The addition of non-ionic surfactants is also often used in the manufacture of thermosensitive liquid suppositories. These compounds can act as wetting agents and can have a positive impact on the drugs release [74]. The addition of Tween (most commonly Tween 80) results in highly viscous gel formation, increased mucoadhesive strength and decreased gelation temperature and time. The mechanism by which Tween 80 influences the properties of the gel can be the reinforcement of the hydrogen bonding between the poloxamer combination in the gel matrix [75][76]. Non-ionic surfactants such as Tween 80 have been reported to be inert, resulting in no damage to mucous membranes [28]. In rectal administration, Tween 80 does not reveal any side effects.

In order to be used for treatment, the thermosensitive liquid suppository must have satisfactory rheological and mechanical properties, such as:

  • gelation temperature: the temperature at which the liquid phase is transformed to the gel phase. The gelation temperature range that would be appropriate for rectal administration is 30–36.5 °C;
  • viscosity: viscosity of the thermosensitive liquid suppository at 36.5 °C is known as gel strength; liquid suppository with optimal gel strength (10–50 s) will remain in the upper part of the rectum and will not leak out from the anus;
  • gelation time and gel strength: thermosensitive liquid suppository with a relatively faster gelation time and optimal gel strength will remain in the upper part of the rectum and will not leak out from the anus.
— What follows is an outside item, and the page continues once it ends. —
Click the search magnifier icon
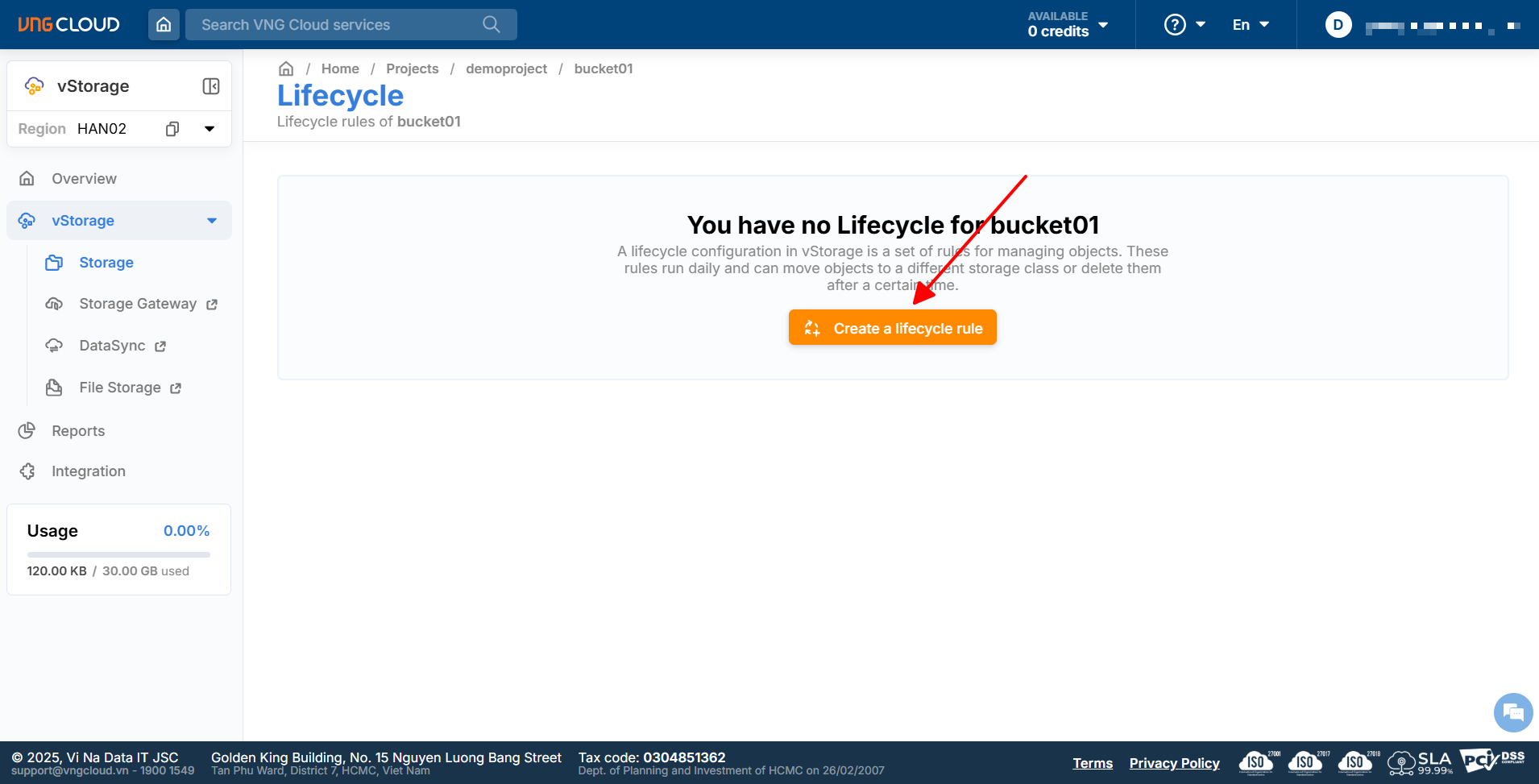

Gelation time means the time taken for the thermosensitive liquid suppository to achieve a viscosity of approximately 4000 mPa·s at 36.5 °C. Gelation time varies according to suppository composition, but is usually 2–8 min;
  • mucoadhesive force: the force by which the thermosensitive liquid suppository binds to the mucous membranes of the rectal.

Reasonable rheological and mechanical properties can be obtained by using the different proportions of mucoadhesive polymers referred to above [38][77].

The most popular method of obtaining thermosensitive liquid suppository is cold method [78]. The mucoadhesive polymers can be used at different concentrations, as discussed later in this paper.

2. Application of Thermosensitive Liquid Suppositories as Innovative Systems for Delivering Various Drugs

One of the key advancements in modern pharmacology is the development of new drugs, new drug formulations or new DDSs. These solutions enable the delivery of active substances in a particular place, at the right time, using the most preferred form of administration, and with minimal side effects. The discovery of new synthetic drugs is, however, time consuming and expensive—thus, modern pharmaceutical science is generally focused on improving the pharmacokinetics of known drugs or developing innovative drug dosage forms. The production of thermosensitive liquid suppositories is one example. This dosage method modifies the pharmacokinetic properties of drugs and retains all the benefits of the rectal route. The available reports contain studies on thermosensitive liquid suppositories that deliver a range of drugs, e.g., analgesic, anticancer, antihypertensive, anaesthetic, antiemetic, antimalarial, antiallergic psychiatric and insulin.